What is being asked: This exercise calls for every record to be set down again, exactly and in full.

Task material:

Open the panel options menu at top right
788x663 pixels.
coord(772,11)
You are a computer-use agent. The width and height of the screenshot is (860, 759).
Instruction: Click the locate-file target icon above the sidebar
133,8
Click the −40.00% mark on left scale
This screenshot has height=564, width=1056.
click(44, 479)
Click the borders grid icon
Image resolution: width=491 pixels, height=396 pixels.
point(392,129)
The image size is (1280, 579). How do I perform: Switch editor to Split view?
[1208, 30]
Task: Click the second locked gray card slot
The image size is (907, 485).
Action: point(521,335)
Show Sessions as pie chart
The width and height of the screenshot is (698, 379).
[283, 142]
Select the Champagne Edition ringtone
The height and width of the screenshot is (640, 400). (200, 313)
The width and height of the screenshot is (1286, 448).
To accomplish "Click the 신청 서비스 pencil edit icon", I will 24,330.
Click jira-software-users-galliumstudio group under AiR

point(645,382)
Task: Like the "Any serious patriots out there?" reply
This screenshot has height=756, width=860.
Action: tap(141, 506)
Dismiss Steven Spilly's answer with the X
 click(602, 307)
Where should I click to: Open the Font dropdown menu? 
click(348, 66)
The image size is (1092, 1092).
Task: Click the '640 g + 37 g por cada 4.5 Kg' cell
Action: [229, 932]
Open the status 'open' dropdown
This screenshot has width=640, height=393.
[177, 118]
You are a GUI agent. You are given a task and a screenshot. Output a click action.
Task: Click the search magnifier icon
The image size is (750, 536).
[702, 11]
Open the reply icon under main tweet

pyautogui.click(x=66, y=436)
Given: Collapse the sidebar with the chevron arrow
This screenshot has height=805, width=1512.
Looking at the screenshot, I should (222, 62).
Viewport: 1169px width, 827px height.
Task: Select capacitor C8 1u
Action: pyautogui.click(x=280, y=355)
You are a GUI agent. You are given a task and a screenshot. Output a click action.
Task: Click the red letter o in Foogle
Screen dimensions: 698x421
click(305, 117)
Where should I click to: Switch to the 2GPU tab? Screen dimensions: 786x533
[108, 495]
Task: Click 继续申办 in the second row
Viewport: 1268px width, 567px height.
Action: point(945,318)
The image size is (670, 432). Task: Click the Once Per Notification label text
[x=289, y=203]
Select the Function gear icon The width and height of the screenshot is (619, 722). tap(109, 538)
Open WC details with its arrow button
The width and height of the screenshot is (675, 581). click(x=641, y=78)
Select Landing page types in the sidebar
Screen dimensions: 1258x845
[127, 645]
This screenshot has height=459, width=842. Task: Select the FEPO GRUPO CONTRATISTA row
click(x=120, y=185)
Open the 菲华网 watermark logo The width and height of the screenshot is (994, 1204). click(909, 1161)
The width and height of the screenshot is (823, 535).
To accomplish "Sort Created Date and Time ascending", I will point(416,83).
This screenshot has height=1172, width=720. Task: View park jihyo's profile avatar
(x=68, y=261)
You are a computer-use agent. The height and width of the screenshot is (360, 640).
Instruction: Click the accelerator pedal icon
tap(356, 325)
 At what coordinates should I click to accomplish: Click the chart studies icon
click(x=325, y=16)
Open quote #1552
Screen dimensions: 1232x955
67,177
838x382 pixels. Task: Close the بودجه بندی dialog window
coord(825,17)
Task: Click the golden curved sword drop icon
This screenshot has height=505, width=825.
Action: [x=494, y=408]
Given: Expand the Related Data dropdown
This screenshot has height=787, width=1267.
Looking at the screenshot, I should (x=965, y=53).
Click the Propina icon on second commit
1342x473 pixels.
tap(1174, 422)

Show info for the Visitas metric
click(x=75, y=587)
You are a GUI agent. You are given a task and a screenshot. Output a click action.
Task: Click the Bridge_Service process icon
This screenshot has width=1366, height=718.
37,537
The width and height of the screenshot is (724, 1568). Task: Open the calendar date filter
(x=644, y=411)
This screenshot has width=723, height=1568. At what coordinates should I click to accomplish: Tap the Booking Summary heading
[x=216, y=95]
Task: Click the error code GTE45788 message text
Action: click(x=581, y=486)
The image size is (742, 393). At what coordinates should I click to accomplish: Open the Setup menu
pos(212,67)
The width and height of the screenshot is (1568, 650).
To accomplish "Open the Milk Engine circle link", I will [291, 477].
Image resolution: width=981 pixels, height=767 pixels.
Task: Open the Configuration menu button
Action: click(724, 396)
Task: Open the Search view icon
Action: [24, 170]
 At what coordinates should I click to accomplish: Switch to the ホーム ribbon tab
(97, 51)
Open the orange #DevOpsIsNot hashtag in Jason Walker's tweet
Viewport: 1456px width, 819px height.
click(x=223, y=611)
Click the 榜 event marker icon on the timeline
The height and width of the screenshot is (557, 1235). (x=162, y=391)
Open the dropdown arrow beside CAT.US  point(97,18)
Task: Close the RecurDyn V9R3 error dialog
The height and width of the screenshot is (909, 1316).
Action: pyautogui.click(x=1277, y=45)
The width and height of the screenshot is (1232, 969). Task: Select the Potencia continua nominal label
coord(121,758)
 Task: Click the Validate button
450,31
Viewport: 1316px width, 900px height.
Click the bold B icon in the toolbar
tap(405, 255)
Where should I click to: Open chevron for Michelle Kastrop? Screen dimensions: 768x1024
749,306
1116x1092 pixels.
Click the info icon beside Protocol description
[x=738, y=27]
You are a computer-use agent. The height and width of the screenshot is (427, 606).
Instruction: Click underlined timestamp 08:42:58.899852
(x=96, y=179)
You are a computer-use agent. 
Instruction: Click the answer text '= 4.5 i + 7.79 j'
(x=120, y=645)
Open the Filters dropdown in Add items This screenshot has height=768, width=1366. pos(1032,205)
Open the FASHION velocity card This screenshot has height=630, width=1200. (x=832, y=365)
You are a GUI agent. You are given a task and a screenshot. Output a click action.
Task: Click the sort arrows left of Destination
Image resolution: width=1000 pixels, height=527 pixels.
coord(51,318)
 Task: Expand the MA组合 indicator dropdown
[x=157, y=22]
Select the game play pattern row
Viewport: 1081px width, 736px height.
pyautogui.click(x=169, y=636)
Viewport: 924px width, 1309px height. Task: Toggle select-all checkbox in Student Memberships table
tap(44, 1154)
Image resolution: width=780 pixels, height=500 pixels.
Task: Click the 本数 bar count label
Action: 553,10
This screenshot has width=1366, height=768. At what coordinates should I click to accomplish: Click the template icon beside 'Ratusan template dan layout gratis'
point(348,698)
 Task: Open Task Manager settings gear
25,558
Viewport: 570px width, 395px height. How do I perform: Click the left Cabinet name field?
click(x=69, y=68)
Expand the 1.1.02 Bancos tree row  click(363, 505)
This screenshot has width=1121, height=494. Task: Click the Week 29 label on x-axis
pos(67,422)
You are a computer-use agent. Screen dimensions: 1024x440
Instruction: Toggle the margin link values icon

Reply:
Open the panel options menu at top right
788x663 pixels.
coord(772,11)
You are a computer-use agent. The width and height of the screenshot is (860, 759).
Instruction: Click the locate-file target icon above the sidebar
133,8
Click the −40.00% mark on left scale
This screenshot has height=564, width=1056.
click(44, 479)
Click the borders grid icon
Image resolution: width=491 pixels, height=396 pixels.
point(392,129)
The image size is (1280, 579). How do I perform: Switch editor to Split view?
[1208, 30]
Task: Click the second locked gray card slot
The image size is (907, 485).
Action: point(521,335)
Show Sessions as pie chart
The width and height of the screenshot is (698, 379).
[283, 142]
Select the Champagne Edition ringtone
The height and width of the screenshot is (640, 400). (200, 313)
The width and height of the screenshot is (1286, 448).
To accomplish "Click the 신청 서비스 pencil edit icon", I will 24,330.
Click jira-software-users-galliumstudio group under AiR

point(645,382)
Task: Like the "Any serious patriots out there?" reply
This screenshot has height=756, width=860.
Action: tap(141, 506)
Dismiss Steven Spilly's answer with the X
 click(602, 307)
Where should I click to: Open the Font dropdown menu? 
click(348, 66)
The image size is (1092, 1092).
Task: Click the '640 g + 37 g por cada 4.5 Kg' cell
Action: [229, 932]
Open the status 'open' dropdown
This screenshot has width=640, height=393.
[177, 118]
You are a GUI agent. You are given a task and a screenshot. Output a click action.
Task: Click the search magnifier icon
The image size is (750, 536).
[702, 11]
Open the reply icon under main tweet

pyautogui.click(x=66, y=436)
Given: Collapse the sidebar with the chevron arrow
This screenshot has height=805, width=1512.
Looking at the screenshot, I should (222, 62).
Viewport: 1169px width, 827px height.
Task: Select capacitor C8 1u
Action: pyautogui.click(x=280, y=355)
You are a GUI agent. You are given a task and a screenshot. Output a click action.
Task: Click the red letter o in Foogle
Screen dimensions: 698x421
click(305, 117)
Where should I click to: Switch to the 2GPU tab? Screen dimensions: 786x533
[108, 495]
Task: Click 继续申办 in the second row
Viewport: 1268px width, 567px height.
Action: point(945,318)
The image size is (670, 432). Task: Click the Once Per Notification label text
[x=289, y=203]
Select the Function gear icon The width and height of the screenshot is (619, 722). tap(109, 538)
Open WC details with its arrow button
The width and height of the screenshot is (675, 581). click(x=641, y=78)
Select Landing page types in the sidebar
Screen dimensions: 1258x845
[127, 645]
This screenshot has height=459, width=842. Task: Select the FEPO GRUPO CONTRATISTA row
click(x=120, y=185)
Open the 菲华网 watermark logo The width and height of the screenshot is (994, 1204). click(909, 1161)
The width and height of the screenshot is (823, 535).
To accomplish "Sort Created Date and Time ascending", I will point(416,83).
This screenshot has height=1172, width=720. Task: View park jihyo's profile avatar
(x=68, y=261)
You are a computer-use agent. The height and width of the screenshot is (360, 640).
Instruction: Click the accelerator pedal icon
tap(356, 325)
 At what coordinates should I click to accomplish: Click the chart studies icon
click(x=325, y=16)
Open quote #1552
Screen dimensions: 1232x955
67,177
838x382 pixels. Task: Close the بودجه بندی dialog window
coord(825,17)
Task: Click the golden curved sword drop icon
This screenshot has height=505, width=825.
Action: [x=494, y=408]
Given: Expand the Related Data dropdown
This screenshot has height=787, width=1267.
Looking at the screenshot, I should (x=965, y=53).
Click the Propina icon on second commit
1342x473 pixels.
tap(1174, 422)

Show info for the Visitas metric
click(x=75, y=587)
You are a GUI agent. You are given a task and a screenshot. Output a click action.
Task: Click the Bridge_Service process icon
This screenshot has width=1366, height=718.
37,537
The width and height of the screenshot is (724, 1568). Task: Open the calendar date filter
(x=644, y=411)
This screenshot has width=723, height=1568. At what coordinates should I click to accomplish: Tap the Booking Summary heading
[x=216, y=95]
Task: Click the error code GTE45788 message text
Action: click(x=581, y=486)
The image size is (742, 393). At what coordinates should I click to accomplish: Open the Setup menu
pos(212,67)
The width and height of the screenshot is (1568, 650).
To accomplish "Open the Milk Engine circle link", I will [291, 477].
Image resolution: width=981 pixels, height=767 pixels.
Task: Open the Configuration menu button
Action: click(724, 396)
Task: Open the Search view icon
Action: [24, 170]
 At what coordinates should I click to accomplish: Switch to the ホーム ribbon tab
(97, 51)
Open the orange #DevOpsIsNot hashtag in Jason Walker's tweet
Viewport: 1456px width, 819px height.
click(x=223, y=611)
Click the 榜 event marker icon on the timeline
The height and width of the screenshot is (557, 1235). (x=162, y=391)
Open the dropdown arrow beside CAT.US  point(97,18)
Task: Close the RecurDyn V9R3 error dialog
The height and width of the screenshot is (909, 1316).
Action: pyautogui.click(x=1277, y=45)
The width and height of the screenshot is (1232, 969). Task: Select the Potencia continua nominal label
coord(121,758)
 Task: Click the Validate button
450,31
Viewport: 1316px width, 900px height.
Click the bold B icon in the toolbar
tap(405, 255)
Where should I click to: Open chevron for Michelle Kastrop? Screen dimensions: 768x1024
749,306
1116x1092 pixels.
Click the info icon beside Protocol description
[x=738, y=27]
You are a computer-use agent. The height and width of the screenshot is (427, 606).
Instruction: Click underlined timestamp 08:42:58.899852
(x=96, y=179)
You are a computer-use agent. 
Instruction: Click the answer text '= 4.5 i + 7.79 j'
(x=120, y=645)
Open the Filters dropdown in Add items This screenshot has height=768, width=1366. pos(1032,205)
Open the FASHION velocity card This screenshot has height=630, width=1200. (x=832, y=365)
You are a GUI agent. You are given a task and a screenshot. Output a click action.
Task: Click the sort arrows left of Destination
Image resolution: width=1000 pixels, height=527 pixels.
coord(51,318)
 Task: Expand the MA组合 indicator dropdown
[x=157, y=22]
Select the game play pattern row
Viewport: 1081px width, 736px height.
pyautogui.click(x=169, y=636)
Viewport: 924px width, 1309px height. Task: Toggle select-all checkbox in Student Memberships table
tap(44, 1154)
Image resolution: width=780 pixels, height=500 pixels.
Task: Click the 本数 bar count label
Action: 553,10
This screenshot has width=1366, height=768. At what coordinates should I click to accomplish: Click the template icon beside 'Ratusan template dan layout gratis'
point(348,698)
 Task: Open Task Manager settings gear
25,558
Viewport: 570px width, 395px height. How do I perform: Click the left Cabinet name field?
click(x=69, y=68)
Expand the 1.1.02 Bancos tree row  click(363, 505)
This screenshot has width=1121, height=494. Task: Click the Week 29 label on x-axis
pos(67,422)
You are a computer-use agent. Screen dimensions: 1024x440
Instruction: Toggle the margin link values icon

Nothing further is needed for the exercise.